Data listing:

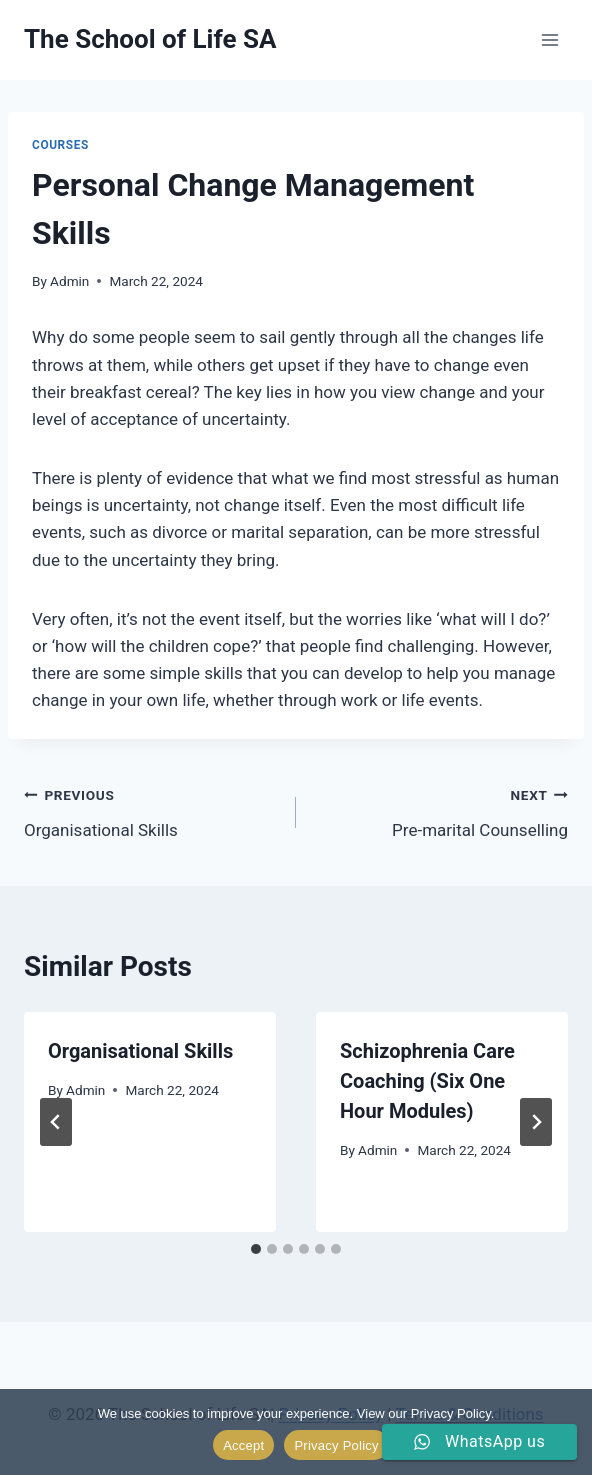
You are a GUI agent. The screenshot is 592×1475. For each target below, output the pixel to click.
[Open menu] (549, 39)
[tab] (256, 1249)
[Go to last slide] (56, 1122)
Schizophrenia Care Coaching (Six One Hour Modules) (427, 1081)
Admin (69, 281)
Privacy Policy (336, 1445)
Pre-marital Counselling (440, 810)
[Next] (536, 1122)
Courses (60, 145)
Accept (243, 1445)
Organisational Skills (151, 810)
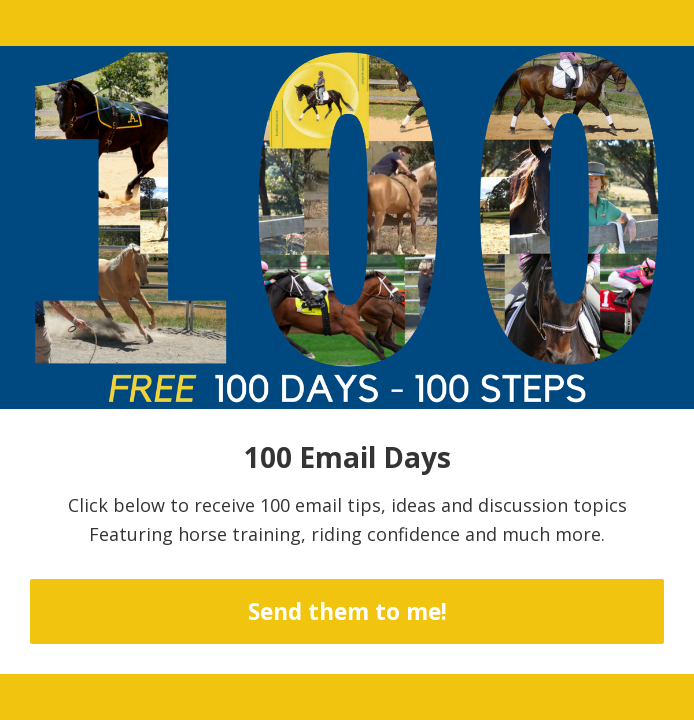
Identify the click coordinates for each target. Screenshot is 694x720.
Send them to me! (347, 611)
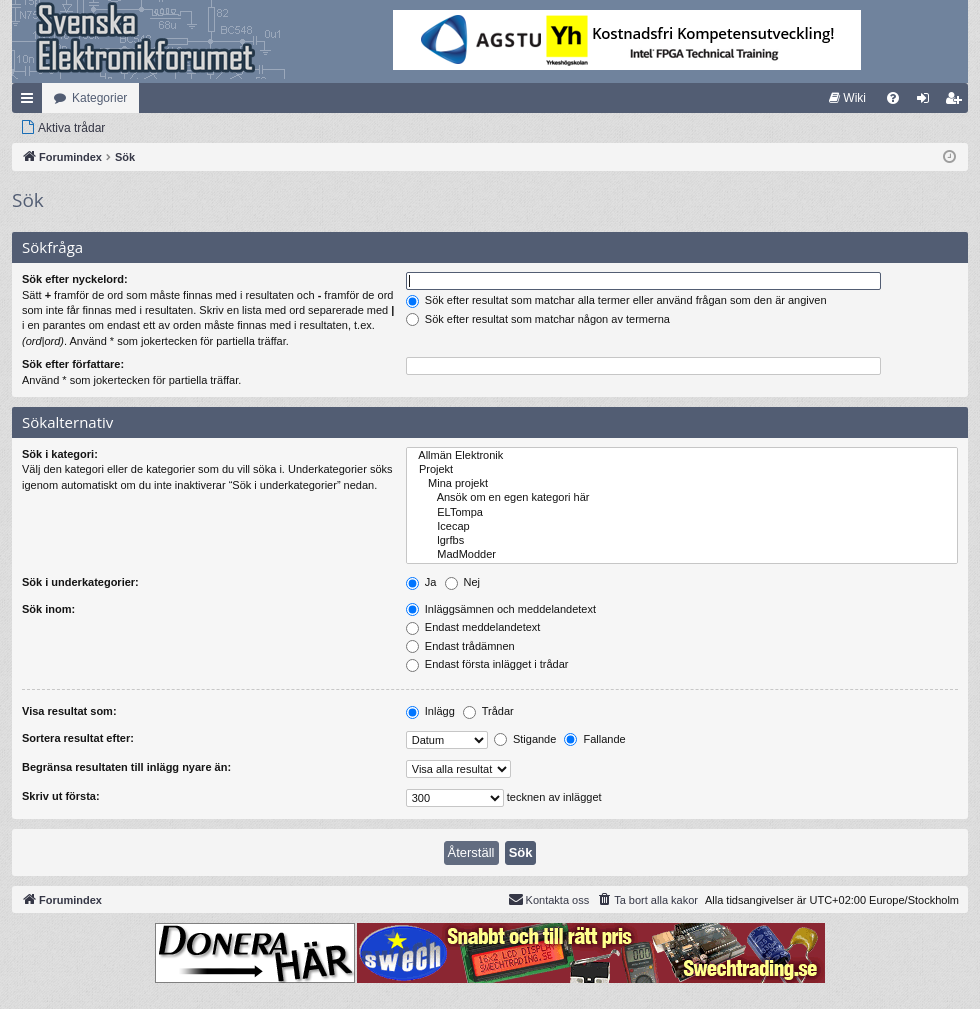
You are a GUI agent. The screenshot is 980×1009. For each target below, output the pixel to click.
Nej (463, 582)
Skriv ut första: (61, 796)
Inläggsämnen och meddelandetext (501, 609)
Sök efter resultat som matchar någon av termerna (538, 319)
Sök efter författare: (73, 364)
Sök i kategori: (60, 454)
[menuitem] (847, 98)
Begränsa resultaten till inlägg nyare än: (126, 767)
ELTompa (682, 513)
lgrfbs (682, 541)
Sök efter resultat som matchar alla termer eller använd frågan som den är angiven (616, 300)
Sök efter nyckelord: (75, 279)
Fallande (594, 739)
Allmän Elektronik (682, 456)
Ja (421, 582)
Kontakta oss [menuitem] (549, 899)
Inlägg (430, 711)
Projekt (682, 470)
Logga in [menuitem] (927, 102)
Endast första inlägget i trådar (487, 664)
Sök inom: (48, 609)
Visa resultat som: (69, 711)
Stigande (525, 739)
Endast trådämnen (460, 646)
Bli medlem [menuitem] (957, 102)
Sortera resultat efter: (78, 738)
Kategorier (99, 98)
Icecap (682, 527)
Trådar (488, 711)
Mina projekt (682, 484)
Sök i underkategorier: (80, 582)
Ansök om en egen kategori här (682, 498)
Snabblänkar (31, 102)
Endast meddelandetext (473, 627)
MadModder (682, 555)
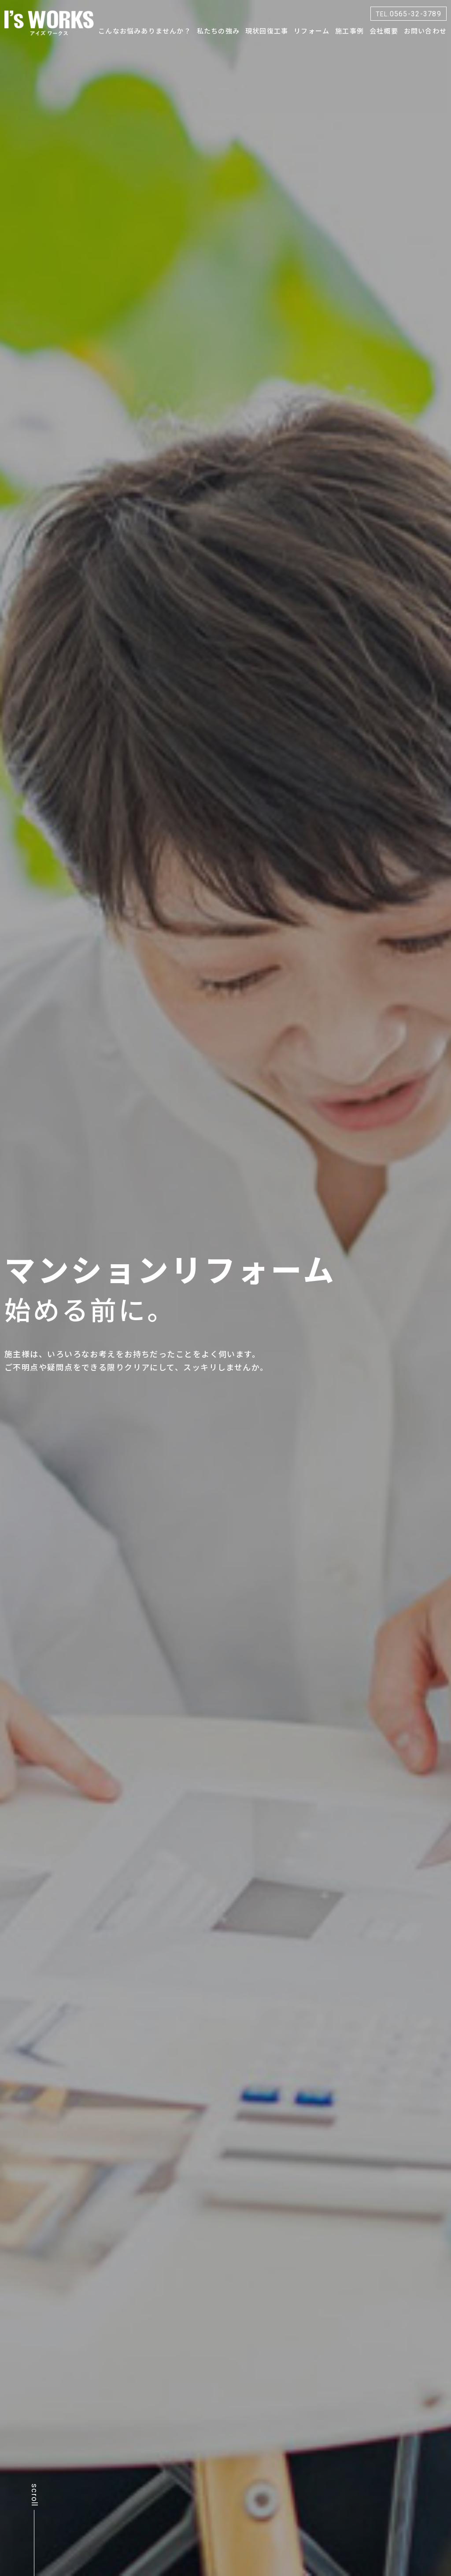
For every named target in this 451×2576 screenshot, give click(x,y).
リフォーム (311, 30)
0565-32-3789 (409, 13)
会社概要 (384, 30)
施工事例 (349, 30)
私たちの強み (218, 30)
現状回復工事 (266, 30)
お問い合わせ (425, 30)
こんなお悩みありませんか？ (144, 30)
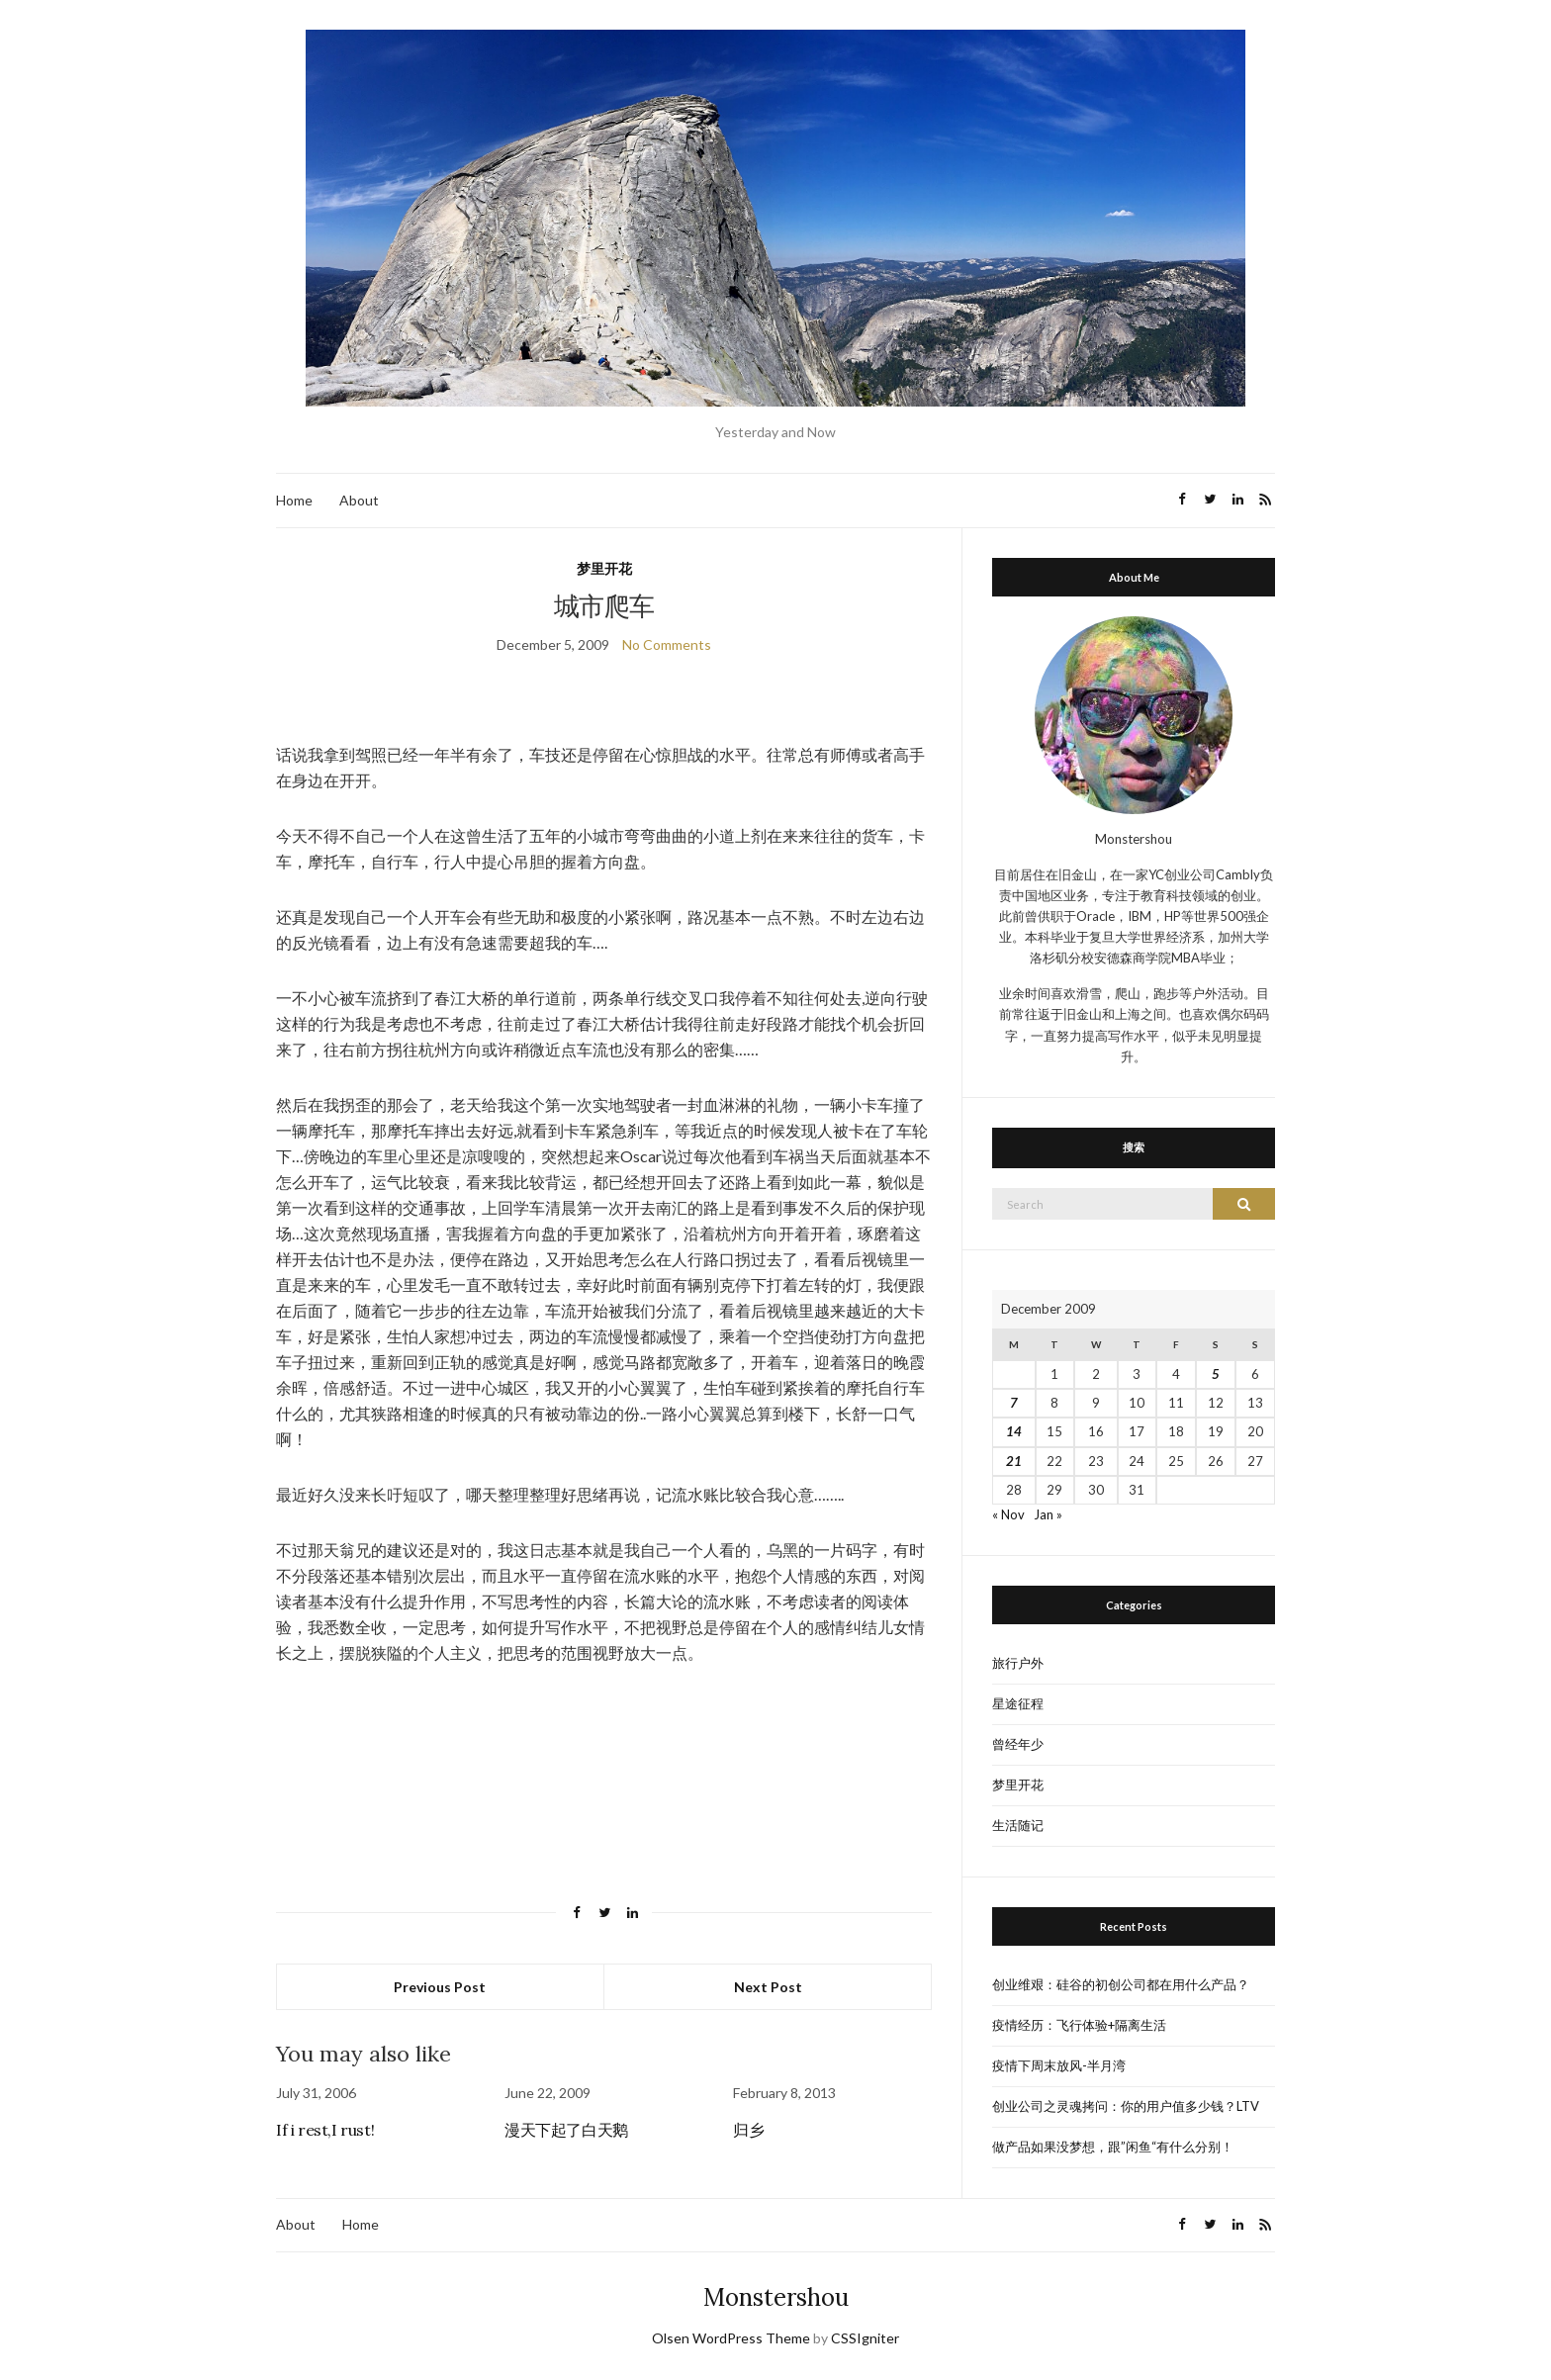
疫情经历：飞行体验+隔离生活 (1079, 2025)
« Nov (1008, 1514)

> **Problem statement**: Can you write out all the entries in the Data listing above again, substituting "UI assistant" for "GUI agent" wherever it occurs and leaving everything else unchanged? Leave the pictures out of your answer.

> **Solution below**:
You are a UI assistant. The screenshot is 592×1475. For each target below, output the pixel to click.
[Open menu] (549, 39)
[tab] (256, 1249)
[Go to last slide] (56, 1122)
Schizophrenia Care Coaching (Six One Hour Modules) (427, 1081)
Admin (69, 281)
Privacy Policy (336, 1445)
Pre-marital Counselling (440, 810)
[Next] (536, 1122)
Courses (60, 145)
Accept (243, 1445)
Organisational Skills (151, 810)
Identify the click coordinates for each target. Screenshot is 694x720.
Send them to me! (347, 611)
You are a UI assistant. The screenshot is 980×1009. For each target below, output the pixel to click.
Nej (463, 582)
Skriv ut första: (61, 796)
Inläggsämnen och meddelandetext (501, 609)
Sök efter resultat som matchar någon av termerna (538, 319)
Sök efter författare: (73, 364)
Sök i kategori: (60, 454)
[menuitem] (847, 98)
Begränsa resultaten till inlägg nyare än: (126, 767)
ELTompa (682, 513)
lgrfbs (682, 541)
Sök efter resultat som matchar alla termer eller använd frågan som den är angiven (616, 300)
Sök efter nyckelord: (75, 279)
Fallande (594, 739)
Allmän Elektronik (682, 456)
Ja (421, 582)
Kontakta oss [menuitem] (549, 899)
Inlägg (430, 711)
Projekt (682, 470)
Logga in [menuitem] (927, 102)
Endast första inlägget i trådar (487, 664)
Sök inom: (48, 609)
Visa resultat som: (69, 711)
Stigande (525, 739)
Endast trådämnen (460, 646)
Bli medlem [menuitem] (957, 102)
Sortera resultat efter: (78, 738)
Kategorier (99, 98)
Icecap (682, 527)
Trådar (488, 711)
Mina projekt (682, 484)
Sök i underkategorier: (80, 582)
Ansök om en egen kategori här (682, 498)
Snabblänkar (31, 102)
Endast meddelandetext (473, 627)
MadModder (682, 555)
For every named target in this 451×2576 screenshot, give click(x,y).
リフォーム (311, 30)
0565-32-3789 (409, 13)
会社概要 (384, 30)
施工事例 (349, 30)
私たちの強み (218, 30)
現状回復工事 (266, 30)
お問い合わせ (425, 30)
こんなお悩みありませんか？ (144, 30)
疫情经历：飞行体验+隔离生活 (1079, 2025)
« Nov (1008, 1514)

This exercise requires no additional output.